I slept very well last night. It looks like it takes several nights after each decrease of methadone. I am not having any other symptoms of withdrawal. Last time I weaned off methadone I had a lot of RLS in my legs and especially in my arms. I think also with the weaning from the methadone I am feeling all of the aches and pains in my body that the methadone was covering up.

debbluebird wrote: ↑

Tue Mar 02, 2021 5:08 pm

I am finally past the insomnia. I decided I won't decrease methadone again until March 10th. I increased my stimulator this morning due to spasms last night but they are not like they used to be. I am able to change positions and go back to sleep. They hit twice, at 3:30 and 5:15 am. I used to have to get up when they were that strong, otherwise the intensity would just increase.
I slept very well last night. It looks like it takes several nights after each decrease of methadone. I am not having any other symptoms of withdrawal. Last time I weaned off methadone I had a lot of RLS in my legs and especially in my arms. I think also with the weaning from the methadone I am feeling all of the aches and pains in my body that the methadone was covering up.

Still great news. So happy for you.

I definitely feel the aches and pains the methadone is covering up when I reduce it for any reason.

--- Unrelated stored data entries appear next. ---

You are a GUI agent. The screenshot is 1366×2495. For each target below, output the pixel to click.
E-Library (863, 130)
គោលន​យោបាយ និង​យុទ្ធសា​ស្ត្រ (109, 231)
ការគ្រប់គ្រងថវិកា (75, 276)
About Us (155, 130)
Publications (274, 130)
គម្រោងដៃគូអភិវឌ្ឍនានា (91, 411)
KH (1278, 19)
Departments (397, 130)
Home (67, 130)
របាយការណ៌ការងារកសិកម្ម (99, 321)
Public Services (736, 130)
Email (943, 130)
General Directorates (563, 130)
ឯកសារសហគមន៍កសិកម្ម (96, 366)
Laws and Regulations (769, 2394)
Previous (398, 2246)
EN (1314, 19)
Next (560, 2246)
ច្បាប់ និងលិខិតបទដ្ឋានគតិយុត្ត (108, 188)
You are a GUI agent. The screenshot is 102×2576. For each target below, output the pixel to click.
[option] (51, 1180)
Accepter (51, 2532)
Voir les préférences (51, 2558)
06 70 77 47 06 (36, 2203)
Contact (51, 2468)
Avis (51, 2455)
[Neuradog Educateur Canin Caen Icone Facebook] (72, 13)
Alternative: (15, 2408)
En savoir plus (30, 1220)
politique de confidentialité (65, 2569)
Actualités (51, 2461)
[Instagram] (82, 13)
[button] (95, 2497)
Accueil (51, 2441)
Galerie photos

I have cut back again. Last night I had some withdrawal symptoms. I am hoping tonight will be better. I am down to 2.5 mg once a day.
Over all it is better then the last time I weaned off methadone. I am not that miserable. I am starting to have a few spasms at night which I expected. I am thinking that by Monday I will completely stop taking the methadone. Then after another week I will see where I'm at. I don't want to increase the spinal stimulator until then. I need the methadone out if my body before I'll be able to tell where to have the stimulator.

That last 2.5 might be the toughest part. Hope it isn't.

I did that last reduction on March 6th to 2.5 mg. This is not an easy process. They tell me that when reducing pain meds then the stimulator can become too strong and over stimulate. I have been going through what that feels like. I have now reduced the stimulator by 2 levels, not on the same day.
There are 100's of programs. It blocked everything before so I know it will again. I am telling all of you about this because it is not an easy process yet I think it will be worth it. I wanted off the meds. They caused other problems.